Hi, could someone please show me in the Scriptures where it is taught that there was a time before God begot His Son, and/or that God produced His Son not from out of His very own Being (as the Orthodox and Catholic Churches teach) but rather from out of that which did not exist?
Okay but you got to tell us what the game is first. Are you one of those Christians who come on here mistaking it for a pro-JW forum perchance?
I am aware of the nature of the forum. Just couldn't help but be curious as to what kinds of responses and questions a question like the one I asked might generate in this context. Just looking for theological discussion. No game.
Excellent question. I am not sure there is a scripture that says it. What I have read about Jesus is that he is the only begotten Son of God, and that He was brought forth as with birth pains. Sort of makes it sound like He came from The Father to me.
Welcome. When I saw the thread topic I wondered whether it would be about theology or 1914...
Now... it takes a Greek mind to conceptualise such an aporetic notion as eternal (= timeless) action.
Practically, you cannot describe, hence think, any "happening" without resorting to (narrative) time (before/after),and the corollary (and arbitrary) distinction of "things" (or characters) and "events".
For anything to "happen" to "you" you must consider "yourself" as distinct from it. In a 4-dimensional time-space nothing ever "happens". Intelligible forms ("ideas") just are, for theoria -- sight-like understanding. But to tell anything you must get down from there into the world of arbitrary distinctions between form and movement, before and after...

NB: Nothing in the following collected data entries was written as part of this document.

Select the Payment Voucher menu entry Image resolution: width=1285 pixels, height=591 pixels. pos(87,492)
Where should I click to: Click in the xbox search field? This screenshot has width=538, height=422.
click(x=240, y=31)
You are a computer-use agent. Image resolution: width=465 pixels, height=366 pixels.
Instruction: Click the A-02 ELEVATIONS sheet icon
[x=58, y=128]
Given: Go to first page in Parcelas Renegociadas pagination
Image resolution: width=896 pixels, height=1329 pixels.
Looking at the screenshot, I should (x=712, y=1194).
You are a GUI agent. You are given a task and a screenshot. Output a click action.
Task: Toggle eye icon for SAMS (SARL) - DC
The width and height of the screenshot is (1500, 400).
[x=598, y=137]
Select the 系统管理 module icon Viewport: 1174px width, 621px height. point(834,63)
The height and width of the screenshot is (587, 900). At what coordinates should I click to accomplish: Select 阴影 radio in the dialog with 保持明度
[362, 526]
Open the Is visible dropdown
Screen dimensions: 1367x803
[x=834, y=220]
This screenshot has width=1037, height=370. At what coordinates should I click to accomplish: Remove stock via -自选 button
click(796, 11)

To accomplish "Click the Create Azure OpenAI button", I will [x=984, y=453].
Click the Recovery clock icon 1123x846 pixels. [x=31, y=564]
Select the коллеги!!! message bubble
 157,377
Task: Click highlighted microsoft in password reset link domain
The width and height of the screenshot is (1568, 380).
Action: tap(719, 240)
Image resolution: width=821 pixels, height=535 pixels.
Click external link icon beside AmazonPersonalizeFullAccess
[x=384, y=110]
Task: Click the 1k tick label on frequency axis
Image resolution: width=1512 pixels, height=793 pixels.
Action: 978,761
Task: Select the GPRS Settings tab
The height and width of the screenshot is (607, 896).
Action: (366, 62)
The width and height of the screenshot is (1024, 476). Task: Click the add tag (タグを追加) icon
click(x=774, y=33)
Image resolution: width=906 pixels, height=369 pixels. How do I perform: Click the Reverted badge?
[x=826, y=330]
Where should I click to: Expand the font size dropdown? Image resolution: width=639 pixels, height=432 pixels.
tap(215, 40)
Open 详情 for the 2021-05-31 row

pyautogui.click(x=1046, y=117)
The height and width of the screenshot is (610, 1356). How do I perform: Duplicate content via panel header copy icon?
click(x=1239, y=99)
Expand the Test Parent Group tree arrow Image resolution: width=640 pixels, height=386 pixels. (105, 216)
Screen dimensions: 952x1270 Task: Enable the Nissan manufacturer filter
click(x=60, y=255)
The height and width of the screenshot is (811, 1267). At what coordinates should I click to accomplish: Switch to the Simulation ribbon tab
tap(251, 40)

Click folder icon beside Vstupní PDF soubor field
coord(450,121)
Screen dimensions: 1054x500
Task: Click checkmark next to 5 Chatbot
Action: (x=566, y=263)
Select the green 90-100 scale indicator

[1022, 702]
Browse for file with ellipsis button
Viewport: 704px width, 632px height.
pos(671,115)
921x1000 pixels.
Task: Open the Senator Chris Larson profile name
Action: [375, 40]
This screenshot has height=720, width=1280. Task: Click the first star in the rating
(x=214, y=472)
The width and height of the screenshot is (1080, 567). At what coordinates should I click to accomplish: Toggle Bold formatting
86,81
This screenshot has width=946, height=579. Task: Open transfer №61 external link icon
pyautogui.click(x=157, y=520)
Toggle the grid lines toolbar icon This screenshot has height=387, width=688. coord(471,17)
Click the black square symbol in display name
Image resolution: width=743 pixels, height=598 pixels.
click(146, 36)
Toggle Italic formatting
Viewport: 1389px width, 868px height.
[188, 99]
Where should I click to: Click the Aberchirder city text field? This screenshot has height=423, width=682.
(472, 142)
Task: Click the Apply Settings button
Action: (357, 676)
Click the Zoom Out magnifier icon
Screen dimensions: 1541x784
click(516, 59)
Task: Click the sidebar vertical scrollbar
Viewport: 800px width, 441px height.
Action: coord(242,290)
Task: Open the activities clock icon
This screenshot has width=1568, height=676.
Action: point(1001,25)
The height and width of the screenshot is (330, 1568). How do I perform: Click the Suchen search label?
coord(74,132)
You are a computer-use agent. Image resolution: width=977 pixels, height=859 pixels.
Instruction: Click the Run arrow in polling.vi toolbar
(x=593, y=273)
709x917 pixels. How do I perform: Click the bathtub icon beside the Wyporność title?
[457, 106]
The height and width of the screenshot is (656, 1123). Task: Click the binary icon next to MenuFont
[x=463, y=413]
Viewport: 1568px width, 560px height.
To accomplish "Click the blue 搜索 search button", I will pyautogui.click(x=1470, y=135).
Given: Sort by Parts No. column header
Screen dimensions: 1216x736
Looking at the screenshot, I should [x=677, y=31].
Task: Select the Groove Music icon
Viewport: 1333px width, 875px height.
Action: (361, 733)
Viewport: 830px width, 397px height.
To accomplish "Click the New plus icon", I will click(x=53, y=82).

So the issue is not what the texts say imho. Whatever they say they must say in temporal manner, because there is no other way to ever say anything -- "today I have begotten you," for instance. But how you construe it is another matter. You can choose the "right" but sterile angle of silent eternity, or the "wrong" but more creative angle of mythological temporality... but I think you actually need both. Even Plato needs a myth of creation for his eternal world.